Description of the task -
Please rewrite each line of the data below as a row in a Markdown table with two columns, Row and Line, leaving out blank lines.

---- Extracted material

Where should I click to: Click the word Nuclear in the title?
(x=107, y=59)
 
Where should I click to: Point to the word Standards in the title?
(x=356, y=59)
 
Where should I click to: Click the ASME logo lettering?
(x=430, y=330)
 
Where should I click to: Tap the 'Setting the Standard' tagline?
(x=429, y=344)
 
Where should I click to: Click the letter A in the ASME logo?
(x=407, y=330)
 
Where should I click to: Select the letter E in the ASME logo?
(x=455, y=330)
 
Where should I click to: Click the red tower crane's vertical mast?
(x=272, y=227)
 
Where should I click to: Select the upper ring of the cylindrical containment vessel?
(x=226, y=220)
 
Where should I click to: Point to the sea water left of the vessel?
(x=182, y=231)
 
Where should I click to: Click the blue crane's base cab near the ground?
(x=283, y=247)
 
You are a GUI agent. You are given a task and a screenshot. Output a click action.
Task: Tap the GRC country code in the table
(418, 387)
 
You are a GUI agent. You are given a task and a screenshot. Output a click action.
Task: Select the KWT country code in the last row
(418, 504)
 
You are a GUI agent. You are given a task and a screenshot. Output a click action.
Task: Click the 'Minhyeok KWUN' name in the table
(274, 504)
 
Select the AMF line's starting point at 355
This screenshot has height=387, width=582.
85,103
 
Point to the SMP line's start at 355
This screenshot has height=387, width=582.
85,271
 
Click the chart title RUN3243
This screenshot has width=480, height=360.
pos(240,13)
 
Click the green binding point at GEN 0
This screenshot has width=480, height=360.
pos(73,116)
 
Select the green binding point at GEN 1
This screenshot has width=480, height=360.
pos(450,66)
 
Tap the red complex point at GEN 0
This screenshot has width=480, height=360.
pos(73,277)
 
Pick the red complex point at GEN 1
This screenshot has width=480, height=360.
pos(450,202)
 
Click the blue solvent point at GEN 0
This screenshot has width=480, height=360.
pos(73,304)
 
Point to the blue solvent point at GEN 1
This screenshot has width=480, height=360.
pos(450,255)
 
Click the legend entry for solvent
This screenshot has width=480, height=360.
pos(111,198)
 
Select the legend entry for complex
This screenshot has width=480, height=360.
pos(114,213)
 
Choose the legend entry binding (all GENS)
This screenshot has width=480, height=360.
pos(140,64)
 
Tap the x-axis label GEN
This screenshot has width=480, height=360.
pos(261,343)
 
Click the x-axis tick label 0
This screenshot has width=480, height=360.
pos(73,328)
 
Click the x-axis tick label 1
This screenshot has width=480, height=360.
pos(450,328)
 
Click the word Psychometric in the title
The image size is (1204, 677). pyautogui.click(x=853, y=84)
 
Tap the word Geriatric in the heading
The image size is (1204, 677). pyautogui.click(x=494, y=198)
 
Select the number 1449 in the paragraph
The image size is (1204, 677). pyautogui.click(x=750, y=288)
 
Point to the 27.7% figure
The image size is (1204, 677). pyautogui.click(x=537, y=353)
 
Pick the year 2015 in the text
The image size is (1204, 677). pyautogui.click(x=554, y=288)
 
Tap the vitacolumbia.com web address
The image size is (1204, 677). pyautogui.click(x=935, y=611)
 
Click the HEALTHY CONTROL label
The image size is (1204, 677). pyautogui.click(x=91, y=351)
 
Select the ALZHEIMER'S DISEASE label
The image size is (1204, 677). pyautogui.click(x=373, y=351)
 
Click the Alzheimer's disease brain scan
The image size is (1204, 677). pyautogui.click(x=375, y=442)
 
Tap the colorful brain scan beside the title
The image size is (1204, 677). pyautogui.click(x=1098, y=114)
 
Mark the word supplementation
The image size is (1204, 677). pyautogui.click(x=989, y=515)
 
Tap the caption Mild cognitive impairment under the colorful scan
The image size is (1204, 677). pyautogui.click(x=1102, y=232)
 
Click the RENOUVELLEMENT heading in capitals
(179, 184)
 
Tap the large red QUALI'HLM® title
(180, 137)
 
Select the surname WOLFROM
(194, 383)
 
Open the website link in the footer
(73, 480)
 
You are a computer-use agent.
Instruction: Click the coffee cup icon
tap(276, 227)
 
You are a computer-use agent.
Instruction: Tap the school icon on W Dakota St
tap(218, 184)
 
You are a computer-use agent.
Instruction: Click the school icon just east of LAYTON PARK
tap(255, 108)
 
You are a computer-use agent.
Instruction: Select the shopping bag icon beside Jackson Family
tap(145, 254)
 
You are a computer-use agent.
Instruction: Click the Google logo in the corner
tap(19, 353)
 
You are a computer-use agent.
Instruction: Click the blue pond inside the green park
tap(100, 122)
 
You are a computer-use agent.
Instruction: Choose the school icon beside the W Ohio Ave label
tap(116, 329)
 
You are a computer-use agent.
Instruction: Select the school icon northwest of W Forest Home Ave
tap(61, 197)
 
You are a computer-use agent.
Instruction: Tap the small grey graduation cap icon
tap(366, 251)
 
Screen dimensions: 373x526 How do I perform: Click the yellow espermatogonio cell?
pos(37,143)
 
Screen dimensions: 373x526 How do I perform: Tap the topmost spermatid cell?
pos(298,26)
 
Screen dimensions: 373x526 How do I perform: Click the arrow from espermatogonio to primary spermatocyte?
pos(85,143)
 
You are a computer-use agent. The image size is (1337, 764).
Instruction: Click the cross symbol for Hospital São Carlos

--------

Task answer -
| Row | Line |
|---|---|
| 1 | Where should I click to: Click the word Nuclear in the title? |
| 2 | (x=107, y=59) |
| 3 | Where should I click to: Point to the word Standards in the title? |
| 4 | (x=356, y=59) |
| 5 | Where should I click to: Click the ASME logo lettering? |
| 6 | (x=430, y=330) |
| 7 | Where should I click to: Tap the 'Setting the Standard' tagline? |
| 8 | (x=429, y=344) |
| 9 | Where should I click to: Click the letter A in the ASME logo? |
| 10 | (x=407, y=330) |
| 11 | Where should I click to: Select the letter E in the ASME logo? |
| 12 | (x=455, y=330) |
| 13 | Where should I click to: Click the red tower crane's vertical mast? |
| 14 | (x=272, y=227) |
| 15 | Where should I click to: Select the upper ring of the cylindrical containment vessel? |
| 16 | (x=226, y=220) |
| 17 | Where should I click to: Point to the sea water left of the vessel? |
| 18 | (x=182, y=231) |
| 19 | Where should I click to: Click the blue crane's base cab near the ground? |
| 20 | (x=283, y=247) |
| 21 | You are a GUI agent. You are given a task and a screenshot. Output a click action. |
| 22 | Task: Tap the GRC country code in the table |
| 23 | (418, 387) |
| 24 | You are a GUI agent. You are given a task and a screenshot. Output a click action. |
| 25 | Task: Select the KWT country code in the last row |
| 26 | (418, 504) |
| 27 | You are a GUI agent. You are given a task and a screenshot. Output a click action. |
| 28 | Task: Click the 'Minhyeok KWUN' name in the table |
| 29 | (274, 504) |
| 30 | Select the AMF line's starting point at 355 |
| 31 | This screenshot has height=387, width=582. |
| 32 | 85,103 |
| 33 | Point to the SMP line's start at 355 |
| 34 | This screenshot has height=387, width=582. |
| 35 | 85,271 |
| 36 | Click the chart title RUN3243 |
| 37 | This screenshot has width=480, height=360. |
| 38 | pos(240,13) |
| 39 | Click the green binding point at GEN 0 |
| 40 | This screenshot has width=480, height=360. |
| 41 | pos(73,116) |
| 42 | Select the green binding point at GEN 1 |
| 43 | This screenshot has width=480, height=360. |
| 44 | pos(450,66) |
| 45 | Tap the red complex point at GEN 0 |
| 46 | This screenshot has width=480, height=360. |
| 47 | pos(73,277) |
| 48 | Pick the red complex point at GEN 1 |
| 49 | This screenshot has width=480, height=360. |
| 50 | pos(450,202) |
| 51 | Click the blue solvent point at GEN 0 |
| 52 | This screenshot has width=480, height=360. |
| 53 | pos(73,304) |
| 54 | Point to the blue solvent point at GEN 1 |
| 55 | This screenshot has width=480, height=360. |
| 56 | pos(450,255) |
| 57 | Click the legend entry for solvent |
| 58 | This screenshot has width=480, height=360. |
| 59 | pos(111,198) |
| 60 | Select the legend entry for complex |
| 61 | This screenshot has width=480, height=360. |
| 62 | pos(114,213) |
| 63 | Choose the legend entry binding (all GENS) |
| 64 | This screenshot has width=480, height=360. |
| 65 | pos(140,64) |
| 66 | Tap the x-axis label GEN |
| 67 | This screenshot has width=480, height=360. |
| 68 | pos(261,343) |
| 69 | Click the x-axis tick label 0 |
| 70 | This screenshot has width=480, height=360. |
| 71 | pos(73,328) |
| 72 | Click the x-axis tick label 1 |
| 73 | This screenshot has width=480, height=360. |
| 74 | pos(450,328) |
| 75 | Click the word Psychometric in the title |
| 76 | The image size is (1204, 677). pyautogui.click(x=853, y=84) |
| 77 | Tap the word Geriatric in the heading |
| 78 | The image size is (1204, 677). pyautogui.click(x=494, y=198) |
| 79 | Select the number 1449 in the paragraph |
| 80 | The image size is (1204, 677). pyautogui.click(x=750, y=288) |
| 81 | Point to the 27.7% figure |
| 82 | The image size is (1204, 677). pyautogui.click(x=537, y=353) |
| 83 | Pick the year 2015 in the text |
| 84 | The image size is (1204, 677). pyautogui.click(x=554, y=288) |
| 85 | Tap the vitacolumbia.com web address |
| 86 | The image size is (1204, 677). pyautogui.click(x=935, y=611) |
| 87 | Click the HEALTHY CONTROL label |
| 88 | The image size is (1204, 677). pyautogui.click(x=91, y=351) |
| 89 | Select the ALZHEIMER'S DISEASE label |
| 90 | The image size is (1204, 677). pyautogui.click(x=373, y=351) |
| 91 | Click the Alzheimer's disease brain scan |
| 92 | The image size is (1204, 677). pyautogui.click(x=375, y=442) |
| 93 | Tap the colorful brain scan beside the title |
| 94 | The image size is (1204, 677). pyautogui.click(x=1098, y=114) |
| 95 | Mark the word supplementation |
| 96 | The image size is (1204, 677). pyautogui.click(x=989, y=515) |
| 97 | Tap the caption Mild cognitive impairment under the colorful scan |
| 98 | The image size is (1204, 677). pyautogui.click(x=1102, y=232) |
| 99 | Click the RENOUVELLEMENT heading in capitals |
| 100 | (179, 184) |
| 101 | Tap the large red QUALI'HLM® title |
| 102 | (180, 137) |
| 103 | Select the surname WOLFROM |
| 104 | (194, 383) |
| 105 | Open the website link in the footer |
| 106 | (73, 480) |
| 107 | You are a computer-use agent. |
| 108 | Instruction: Click the coffee cup icon |
| 109 | tap(276, 227) |
| 110 | You are a computer-use agent. |
| 111 | Instruction: Tap the school icon on W Dakota St |
| 112 | tap(218, 184) |
| 113 | You are a computer-use agent. |
| 114 | Instruction: Click the school icon just east of LAYTON PARK |
| 115 | tap(255, 108) |
| 116 | You are a computer-use agent. |
| 117 | Instruction: Select the shopping bag icon beside Jackson Family |
| 118 | tap(145, 254) |
| 119 | You are a computer-use agent. |
| 120 | Instruction: Click the Google logo in the corner |
| 121 | tap(19, 353) |
| 122 | You are a computer-use agent. |
| 123 | Instruction: Click the blue pond inside the green park |
| 124 | tap(100, 122) |
| 125 | You are a computer-use agent. |
| 126 | Instruction: Choose the school icon beside the W Ohio Ave label |
| 127 | tap(116, 329) |
| 128 | You are a computer-use agent. |
| 129 | Instruction: Select the school icon northwest of W Forest Home Ave |
| 130 | tap(61, 197) |
| 131 | You are a computer-use agent. |
| 132 | Instruction: Tap the small grey graduation cap icon |
| 133 | tap(366, 251) |
| 134 | Screen dimensions: 373x526 How do I perform: Click the yellow espermatogonio cell? |
| 135 | pos(37,143) |
| 136 | Screen dimensions: 373x526 How do I perform: Tap the topmost spermatid cell? |
| 137 | pos(298,26) |
| 138 | Screen dimensions: 373x526 How do I perform: Click the arrow from espermatogonio to primary spermatocyte? |
| 139 | pos(85,143) |
| 140 | You are a computer-use agent. The image size is (1337, 764). |
| 141 | Instruction: Click the cross symbol for Hospital São Carlos |